The long shadow of constant surveillance, exaggerated police presence, and serial intimidation that had hovered over the activities of SJP as well as pro-Palestinian activists for the past month had, for a moment, lifted.

"In an attempt to shut us down, you have only made us stronger. The student groups on campus have mobilised at unprecedented levels to support us in the struggle for Palestinian liberation that they all fully see as their own struggle too," Maryam, the Kashmiri-American student, said.

The crowd roared in approval. Destiny had been wrestled back into their hands.

(MEE/Azad Essa)
Protesters held up placards and posters calling for the university to call for a ceasefire in Gaza (MEE/Azad Essa)

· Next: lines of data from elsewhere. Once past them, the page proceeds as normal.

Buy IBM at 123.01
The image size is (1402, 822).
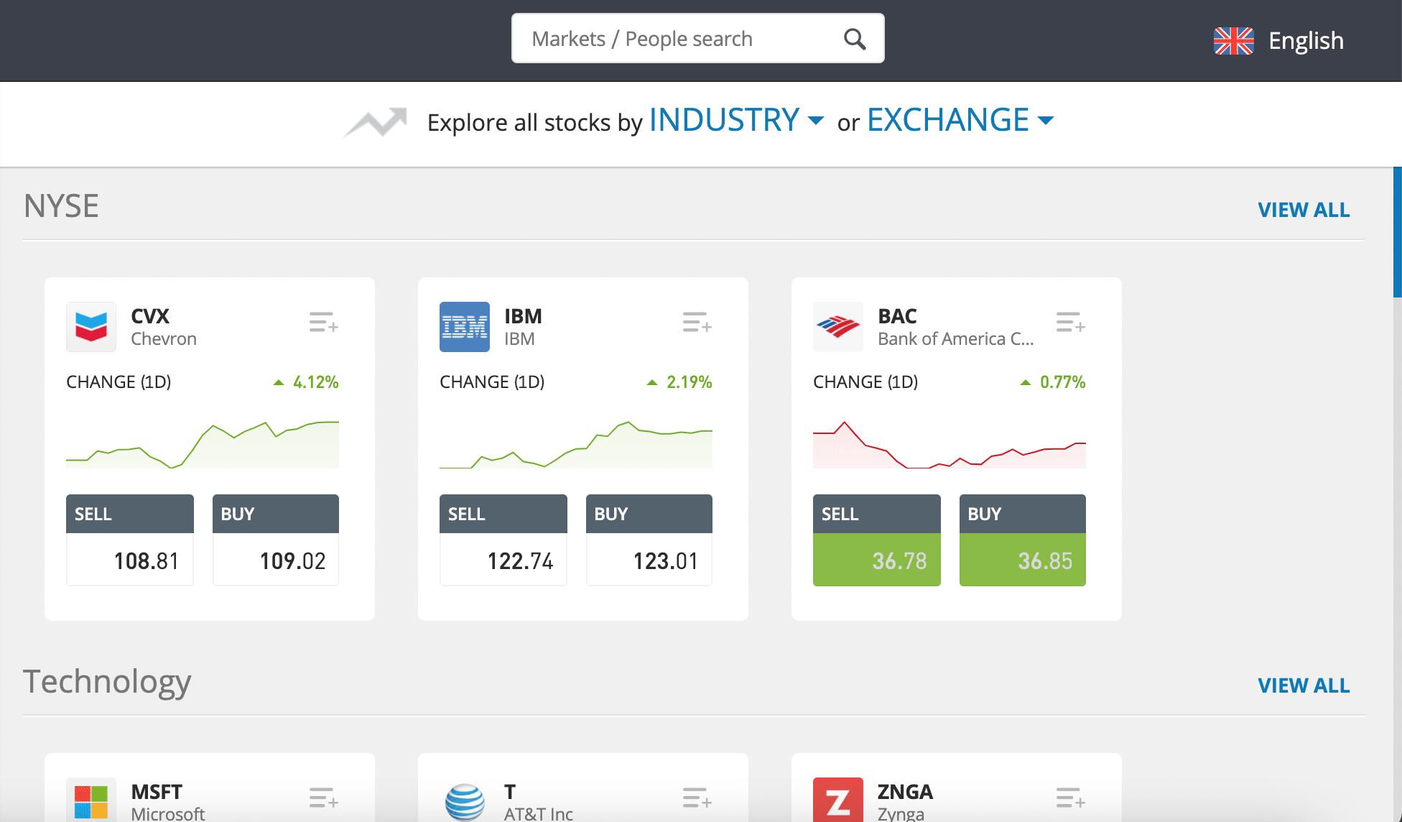(649, 540)
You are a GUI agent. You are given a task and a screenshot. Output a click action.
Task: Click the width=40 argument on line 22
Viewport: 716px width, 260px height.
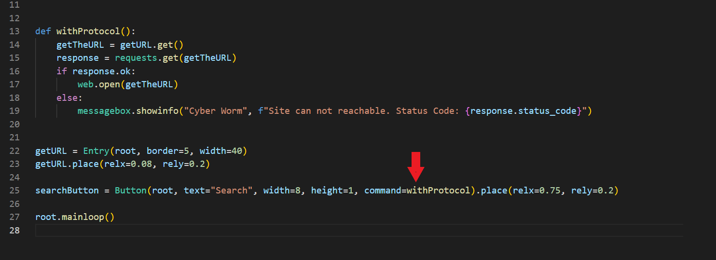(x=220, y=151)
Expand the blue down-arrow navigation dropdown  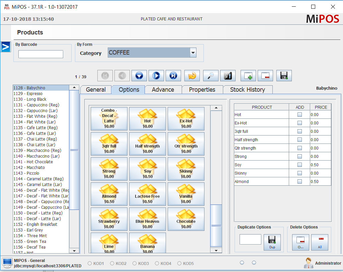coord(139,76)

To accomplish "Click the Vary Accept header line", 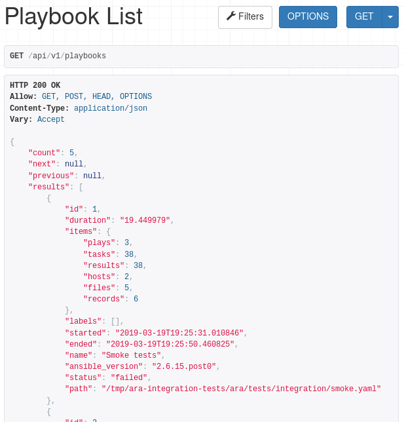I will coord(37,119).
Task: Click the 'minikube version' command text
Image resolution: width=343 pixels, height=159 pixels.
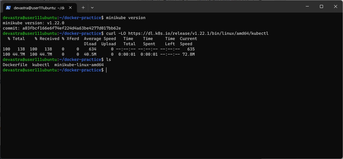Action: coord(126,18)
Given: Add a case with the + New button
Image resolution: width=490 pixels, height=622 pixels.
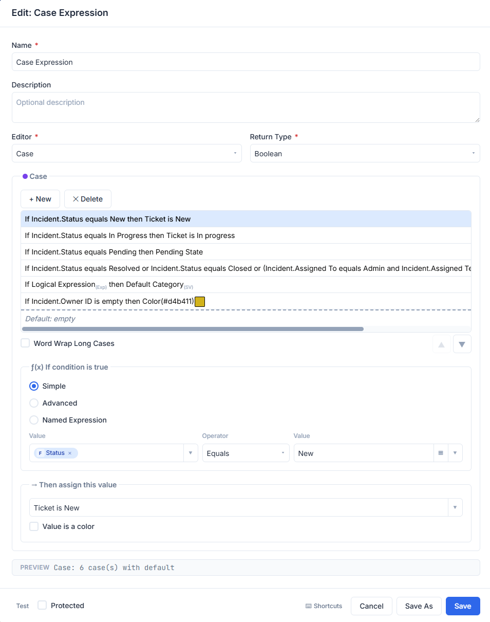Looking at the screenshot, I should 40,199.
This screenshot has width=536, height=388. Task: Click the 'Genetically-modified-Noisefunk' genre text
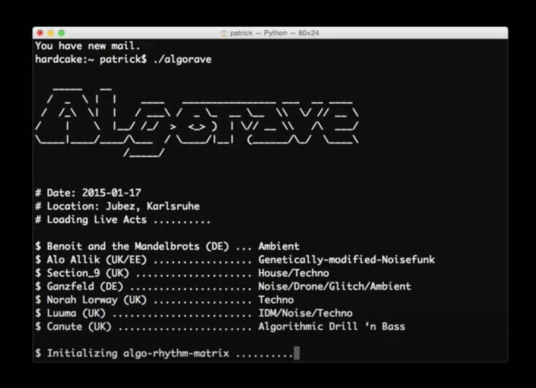[x=346, y=260]
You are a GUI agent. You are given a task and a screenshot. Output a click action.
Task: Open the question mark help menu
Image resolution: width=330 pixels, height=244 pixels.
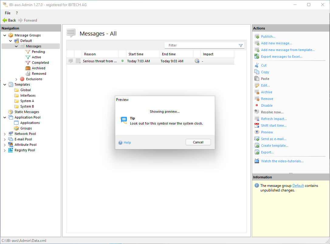tap(17, 13)
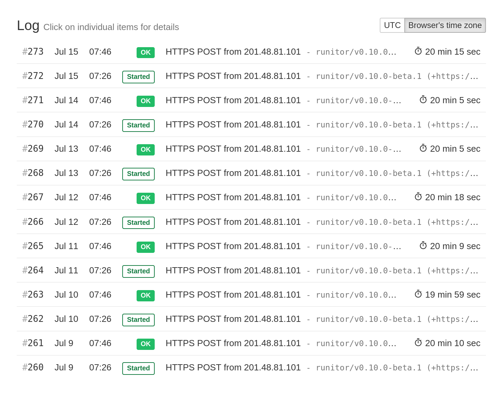The width and height of the screenshot is (502, 395).
Task: Click the stopwatch icon on log entry #273
Action: point(418,51)
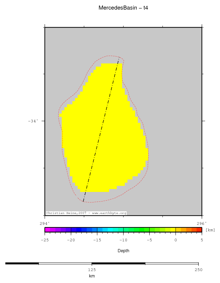Click the km label below the scale bar
This screenshot has height=283, width=220.
tap(92, 276)
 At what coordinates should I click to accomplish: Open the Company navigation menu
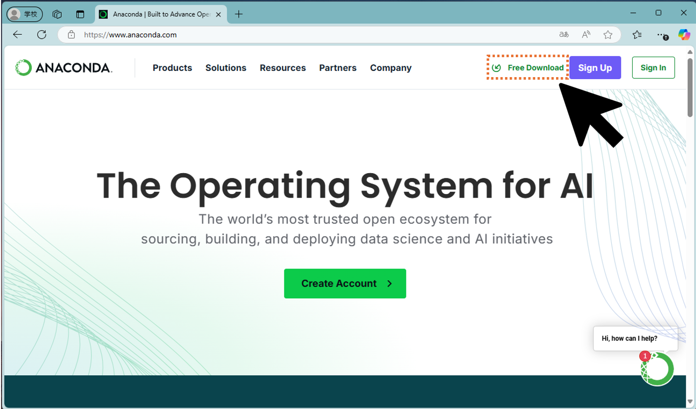pos(391,68)
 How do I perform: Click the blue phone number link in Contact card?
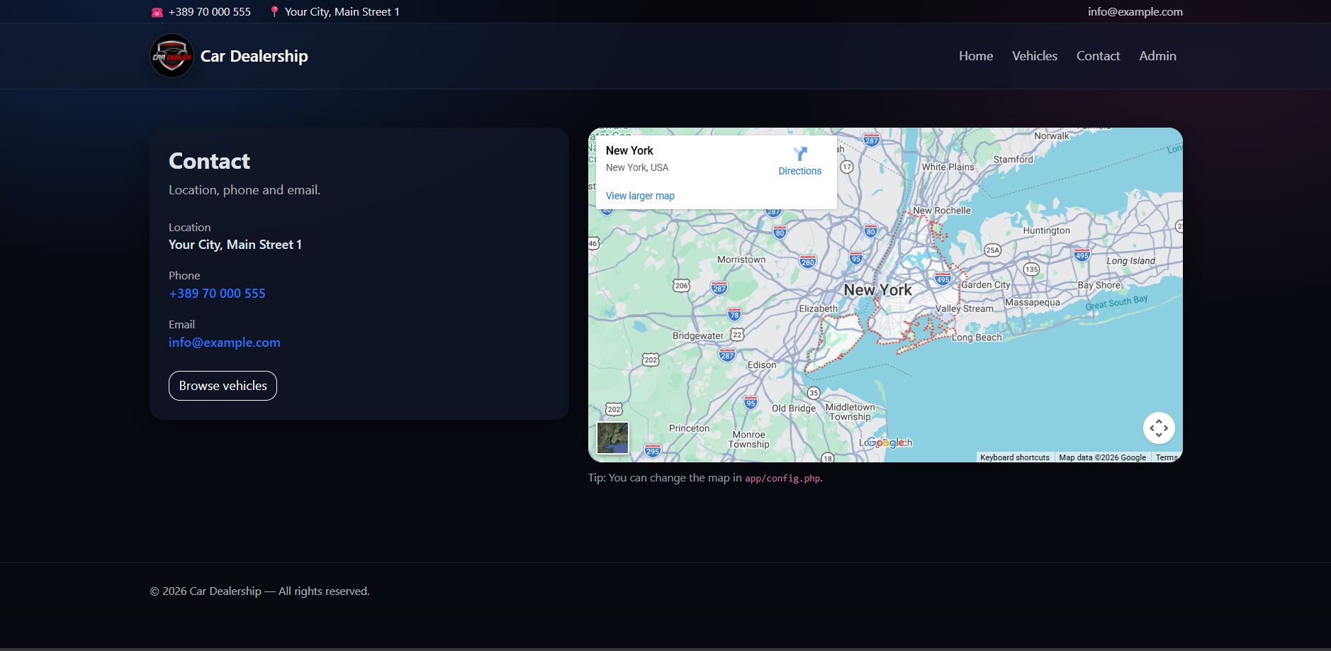click(217, 294)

Tensions at the university had been simmering for over a month since Israel's war on Gaza erupted. But in recent days, they reached fever pitch after administrators suspended both SJP and JVP for the rest of the semester after the two groups participated in a nationwide student walk-out the day prior.

Hamas and armed Palestinian groups launched an attack on Israel on 7 October, during which around 1,200 Israelis were killed and around 240 were taken hostage, according to the official tally from the Israeli government. In response, Israel has been bombing the besieged Gaza Strip since. 

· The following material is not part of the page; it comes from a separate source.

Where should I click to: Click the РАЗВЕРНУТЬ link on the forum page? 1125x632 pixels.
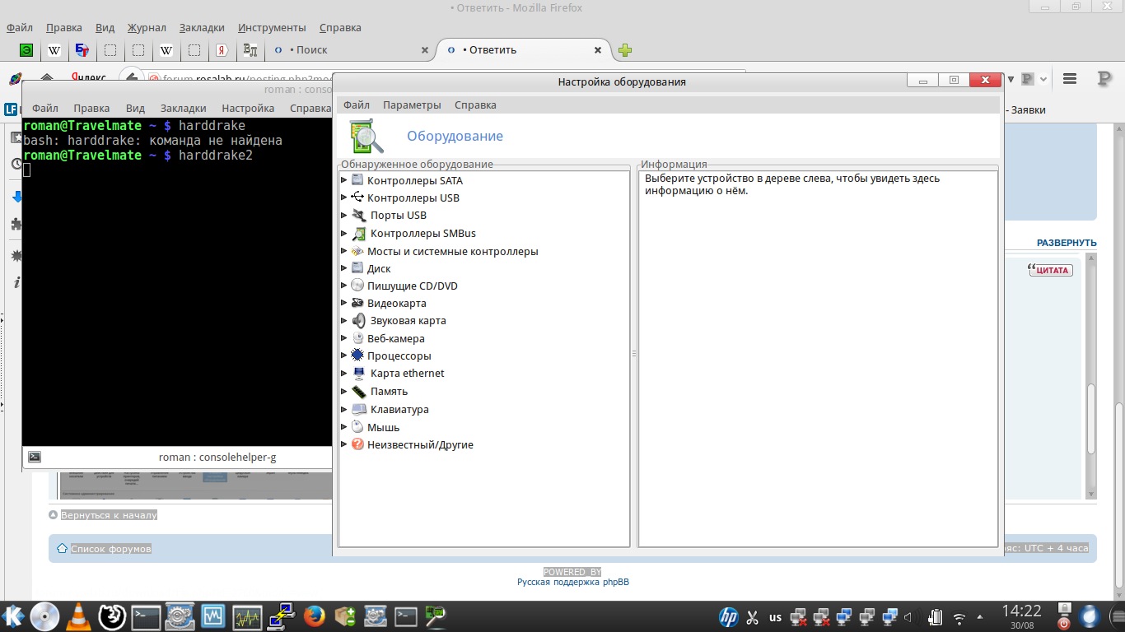(x=1066, y=243)
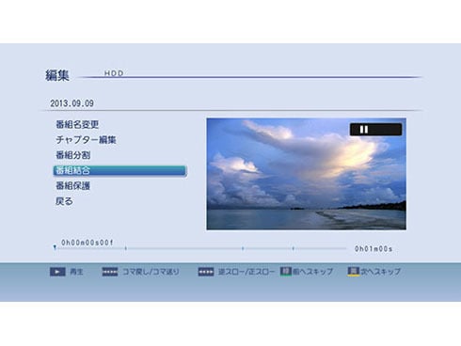Click the yellow skip to next (次へスキップ) icon
461x346 pixels.
(x=353, y=272)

Israel's assault, which has included a weeks-long aerial bombardment campaign followed by a ground incursion into Gaza, has killed more than 11,000 Palestinians, 70 percent of whom are women and children.

The fallout from the war has been playing out on several elite US campuses where pro-Palestinian student activists have found themselves facing off with university administrations firmly aligned with the Israeli state.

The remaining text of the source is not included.